Zusammenfassung: Fakten zu Veganismus
Nachdem du dich ausgiebig mit den Fakten und vielen Vorteilen von veganer Ernährung beschäftigt hast, bist du vielleicht überzeugt, dass auch für dich eine pflanzenbasierte Ernährung der beste Weg ist, um positive Veränderungen in der Welt und in deinem Leben zu bewirken? Die Auswirkungen der Produktion tierischer Produkte auf die Umwelt, die Tiere und dich sind einfach zu groß, um sie zu ignorieren.

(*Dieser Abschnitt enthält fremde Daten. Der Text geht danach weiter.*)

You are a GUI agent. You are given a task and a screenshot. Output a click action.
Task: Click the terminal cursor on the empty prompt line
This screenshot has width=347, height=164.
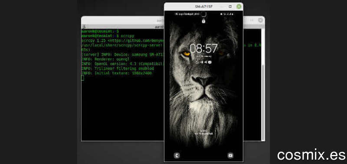click(82, 78)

Als Individuum kann jeder einzelne von dazu beitragen, seinen ökologischen Fußabdruck zu reduzieren und die Ausbeutung von Tieren zu verhindern, indem man auf eine vegane Ernährung umsteigt. Mir ist bewusst, dass dies eine Herausforderung sein kann und erfordert, dass du deine Essgewohnheiten und Einkaufsgewohnheiten ändert. Aber sind wir ehrlich zu uns selbst, ist diese Umstellung kein Hinderniss.
Es lohnt sich für jeden, denn wir alle können einen Beitrag dazu leisten, die Welt um uns herum zu verbessern.